Goal of the exercise:
This exercise asks for the records to be retyped exactly as they read.

Material for this task:
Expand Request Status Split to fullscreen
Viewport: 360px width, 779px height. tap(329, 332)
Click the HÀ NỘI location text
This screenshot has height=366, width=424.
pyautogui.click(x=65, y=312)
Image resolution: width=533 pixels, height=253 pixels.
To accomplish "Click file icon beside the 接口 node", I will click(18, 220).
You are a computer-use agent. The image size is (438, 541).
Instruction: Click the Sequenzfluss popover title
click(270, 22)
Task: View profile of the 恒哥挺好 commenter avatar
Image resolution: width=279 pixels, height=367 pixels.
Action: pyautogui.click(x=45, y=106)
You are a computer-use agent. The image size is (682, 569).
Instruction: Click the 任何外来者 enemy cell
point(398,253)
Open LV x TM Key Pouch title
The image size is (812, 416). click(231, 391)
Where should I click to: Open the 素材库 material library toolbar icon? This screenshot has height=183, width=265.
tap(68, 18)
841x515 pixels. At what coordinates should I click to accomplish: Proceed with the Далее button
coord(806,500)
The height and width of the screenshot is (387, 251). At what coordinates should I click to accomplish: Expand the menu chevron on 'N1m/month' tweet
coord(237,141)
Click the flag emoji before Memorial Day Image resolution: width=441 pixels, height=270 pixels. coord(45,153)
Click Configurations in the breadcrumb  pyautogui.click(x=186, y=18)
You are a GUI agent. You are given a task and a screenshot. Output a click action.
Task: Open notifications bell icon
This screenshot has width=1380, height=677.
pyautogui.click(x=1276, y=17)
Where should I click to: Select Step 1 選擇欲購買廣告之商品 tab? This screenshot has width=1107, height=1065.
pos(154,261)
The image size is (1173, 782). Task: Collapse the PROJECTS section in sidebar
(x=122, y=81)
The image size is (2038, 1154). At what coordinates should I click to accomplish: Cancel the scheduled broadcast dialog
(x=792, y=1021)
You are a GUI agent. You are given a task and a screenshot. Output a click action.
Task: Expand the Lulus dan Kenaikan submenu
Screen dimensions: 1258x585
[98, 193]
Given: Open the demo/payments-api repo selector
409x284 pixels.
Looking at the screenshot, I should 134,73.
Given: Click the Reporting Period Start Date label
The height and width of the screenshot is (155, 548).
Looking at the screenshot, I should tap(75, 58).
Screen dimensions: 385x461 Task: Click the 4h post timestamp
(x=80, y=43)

Exercise answer:
Expand Request Status Split to fullscreen
Viewport: 360px width, 779px height. tap(329, 332)
Click the HÀ NỘI location text
This screenshot has height=366, width=424.
pyautogui.click(x=65, y=312)
Image resolution: width=533 pixels, height=253 pixels.
To accomplish "Click file icon beside the 接口 node", I will click(18, 220).
You are a computer-use agent. The image size is (438, 541).
Instruction: Click the Sequenzfluss popover title
click(270, 22)
Task: View profile of the 恒哥挺好 commenter avatar
Image resolution: width=279 pixels, height=367 pixels.
Action: pyautogui.click(x=45, y=106)
You are a computer-use agent. The image size is (682, 569).
Instruction: Click the 任何外来者 enemy cell
point(398,253)
Open LV x TM Key Pouch title
The image size is (812, 416). click(231, 391)
Where should I click to: Open the 素材库 material library toolbar icon? This screenshot has height=183, width=265.
tap(68, 18)
841x515 pixels. At what coordinates should I click to accomplish: Proceed with the Далее button
coord(806,500)
The height and width of the screenshot is (387, 251). At what coordinates should I click to accomplish: Expand the menu chevron on 'N1m/month' tweet
coord(237,141)
Click the flag emoji before Memorial Day Image resolution: width=441 pixels, height=270 pixels. coord(45,153)
Click Configurations in the breadcrumb  pyautogui.click(x=186, y=18)
You are a GUI agent. You are given a task and a screenshot. Output a click action.
Task: Open notifications bell icon
This screenshot has width=1380, height=677.
pyautogui.click(x=1276, y=17)
Where should I click to: Select Step 1 選擇欲購買廣告之商品 tab? This screenshot has width=1107, height=1065.
pos(154,261)
The image size is (1173, 782). Task: Collapse the PROJECTS section in sidebar
(x=122, y=81)
The image size is (2038, 1154). At what coordinates should I click to accomplish: Cancel the scheduled broadcast dialog
(x=792, y=1021)
You are a GUI agent. You are given a task and a screenshot. Output a click action.
Task: Expand the Lulus dan Kenaikan submenu
Screen dimensions: 1258x585
[98, 193]
Given: Open the demo/payments-api repo selector
409x284 pixels.
Looking at the screenshot, I should 134,73.
Given: Click the Reporting Period Start Date label
The height and width of the screenshot is (155, 548).
Looking at the screenshot, I should tap(75, 58).
Screen dimensions: 385x461 Task: Click the 4h post timestamp
(x=80, y=43)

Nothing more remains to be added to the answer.